START DATA

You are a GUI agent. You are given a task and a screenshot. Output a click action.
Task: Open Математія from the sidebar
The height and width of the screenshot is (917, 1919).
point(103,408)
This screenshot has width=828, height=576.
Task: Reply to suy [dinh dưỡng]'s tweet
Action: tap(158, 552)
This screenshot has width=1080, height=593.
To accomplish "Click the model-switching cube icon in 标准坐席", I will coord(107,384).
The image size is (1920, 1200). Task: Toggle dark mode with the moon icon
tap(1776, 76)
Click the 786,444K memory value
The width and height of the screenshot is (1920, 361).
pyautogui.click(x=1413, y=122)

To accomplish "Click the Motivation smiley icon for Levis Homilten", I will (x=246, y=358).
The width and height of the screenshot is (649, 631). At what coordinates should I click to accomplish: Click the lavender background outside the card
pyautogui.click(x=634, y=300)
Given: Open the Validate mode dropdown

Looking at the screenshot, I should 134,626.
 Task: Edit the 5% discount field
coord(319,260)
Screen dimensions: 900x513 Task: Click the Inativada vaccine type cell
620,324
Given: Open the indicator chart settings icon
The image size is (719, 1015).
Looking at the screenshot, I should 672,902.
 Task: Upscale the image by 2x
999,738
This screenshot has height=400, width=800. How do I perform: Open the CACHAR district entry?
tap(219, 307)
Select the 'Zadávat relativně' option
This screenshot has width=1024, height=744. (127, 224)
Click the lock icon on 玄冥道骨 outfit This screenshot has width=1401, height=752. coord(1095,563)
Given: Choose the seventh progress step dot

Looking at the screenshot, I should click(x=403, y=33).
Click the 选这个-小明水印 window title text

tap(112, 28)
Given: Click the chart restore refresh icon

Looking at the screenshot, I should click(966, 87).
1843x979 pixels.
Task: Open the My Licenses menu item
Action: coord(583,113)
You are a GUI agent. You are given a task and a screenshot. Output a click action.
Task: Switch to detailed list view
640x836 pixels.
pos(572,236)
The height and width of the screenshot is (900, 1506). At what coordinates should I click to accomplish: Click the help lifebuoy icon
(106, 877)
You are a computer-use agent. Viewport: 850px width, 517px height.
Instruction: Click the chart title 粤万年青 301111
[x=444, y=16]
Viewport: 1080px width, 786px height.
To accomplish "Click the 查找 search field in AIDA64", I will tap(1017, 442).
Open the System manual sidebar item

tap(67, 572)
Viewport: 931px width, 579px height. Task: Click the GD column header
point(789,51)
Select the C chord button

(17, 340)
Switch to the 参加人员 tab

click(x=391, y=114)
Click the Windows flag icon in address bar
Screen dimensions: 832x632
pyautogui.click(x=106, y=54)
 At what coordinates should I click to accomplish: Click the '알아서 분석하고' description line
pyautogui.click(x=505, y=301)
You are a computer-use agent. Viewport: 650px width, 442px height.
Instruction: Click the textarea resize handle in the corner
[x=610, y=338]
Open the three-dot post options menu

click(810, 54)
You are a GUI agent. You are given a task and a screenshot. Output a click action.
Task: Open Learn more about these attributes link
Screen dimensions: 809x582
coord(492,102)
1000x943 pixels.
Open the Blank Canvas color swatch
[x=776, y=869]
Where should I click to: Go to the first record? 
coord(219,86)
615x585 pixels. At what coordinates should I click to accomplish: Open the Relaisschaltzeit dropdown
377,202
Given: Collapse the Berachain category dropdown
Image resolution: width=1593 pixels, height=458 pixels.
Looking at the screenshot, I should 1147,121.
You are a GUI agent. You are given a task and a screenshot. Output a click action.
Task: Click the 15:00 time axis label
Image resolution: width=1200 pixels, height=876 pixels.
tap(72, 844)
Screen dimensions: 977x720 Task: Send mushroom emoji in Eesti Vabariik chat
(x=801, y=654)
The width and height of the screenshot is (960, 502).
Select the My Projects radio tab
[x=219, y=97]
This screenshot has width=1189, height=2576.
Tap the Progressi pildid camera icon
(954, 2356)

END DATA

**WORK ORDER:** I'd like every record written out exactly as given.

**TASK OUTPUT:**
You are a GUI agent. You are given a task and a screenshot. Output a click action.
Task: Open Математія from the sidebar
The height and width of the screenshot is (917, 1919).
point(103,408)
This screenshot has width=828, height=576.
Task: Reply to suy [dinh dưỡng]'s tweet
Action: tap(158, 552)
This screenshot has width=1080, height=593.
To accomplish "Click the model-switching cube icon in 标准坐席", I will coord(107,384).
The image size is (1920, 1200). Task: Toggle dark mode with the moon icon
tap(1776, 76)
Click the 786,444K memory value
The width and height of the screenshot is (1920, 361).
pyautogui.click(x=1413, y=122)

To accomplish "Click the Motivation smiley icon for Levis Homilten", I will (x=246, y=358).
The width and height of the screenshot is (649, 631). At what coordinates should I click to accomplish: Click the lavender background outside the card
pyautogui.click(x=634, y=300)
Given: Open the Validate mode dropdown

Looking at the screenshot, I should 134,626.
 Task: Edit the 5% discount field
coord(319,260)
Screen dimensions: 900x513 Task: Click the Inativada vaccine type cell
620,324
Given: Open the indicator chart settings icon
The image size is (719, 1015).
Looking at the screenshot, I should 672,902.
 Task: Upscale the image by 2x
999,738
This screenshot has height=400, width=800. How do I perform: Open the CACHAR district entry?
tap(219, 307)
Select the 'Zadávat relativně' option
This screenshot has width=1024, height=744. (127, 224)
Click the lock icon on 玄冥道骨 outfit This screenshot has width=1401, height=752. coord(1095,563)
Given: Choose the seventh progress step dot

Looking at the screenshot, I should click(x=403, y=33).
Click the 选这个-小明水印 window title text

tap(112, 28)
Given: Click the chart restore refresh icon

Looking at the screenshot, I should click(966, 87).
1843x979 pixels.
Task: Open the My Licenses menu item
Action: coord(583,113)
You are a GUI agent. You are given a task and a screenshot. Output a click action.
Task: Switch to detailed list view
640x836 pixels.
pos(572,236)
The height and width of the screenshot is (900, 1506). At what coordinates should I click to accomplish: Click the help lifebuoy icon
(106, 877)
You are a computer-use agent. Viewport: 850px width, 517px height.
Instruction: Click the chart title 粤万年青 301111
[x=444, y=16]
Viewport: 1080px width, 786px height.
To accomplish "Click the 查找 search field in AIDA64", I will tap(1017, 442).
Open the System manual sidebar item

tap(67, 572)
Viewport: 931px width, 579px height. Task: Click the GD column header
point(789,51)
Select the C chord button

(17, 340)
Switch to the 参加人员 tab

click(x=391, y=114)
Click the Windows flag icon in address bar
Screen dimensions: 832x632
pyautogui.click(x=106, y=54)
 At what coordinates should I click to accomplish: Click the '알아서 분석하고' description line
pyautogui.click(x=505, y=301)
You are a computer-use agent. Viewport: 650px width, 442px height.
Instruction: Click the textarea resize handle in the corner
[x=610, y=338]
Open the three-dot post options menu

click(810, 54)
You are a GUI agent. You are given a task and a screenshot. Output a click action.
Task: Open Learn more about these attributes link
Screen dimensions: 809x582
coord(492,102)
1000x943 pixels.
Open the Blank Canvas color swatch
[x=776, y=869]
Where should I click to: Go to the first record? 
coord(219,86)
615x585 pixels. At what coordinates should I click to accomplish: Open the Relaisschaltzeit dropdown
377,202
Given: Collapse the Berachain category dropdown
Image resolution: width=1593 pixels, height=458 pixels.
Looking at the screenshot, I should 1147,121.
You are a GUI agent. You are given a task and a screenshot. Output a click action.
Task: Click the 15:00 time axis label
Image resolution: width=1200 pixels, height=876 pixels.
tap(72, 844)
Screen dimensions: 977x720 Task: Send mushroom emoji in Eesti Vabariik chat
(x=801, y=654)
The width and height of the screenshot is (960, 502).
Select the My Projects radio tab
[x=219, y=97]
This screenshot has width=1189, height=2576.
Tap the Progressi pildid camera icon
(954, 2356)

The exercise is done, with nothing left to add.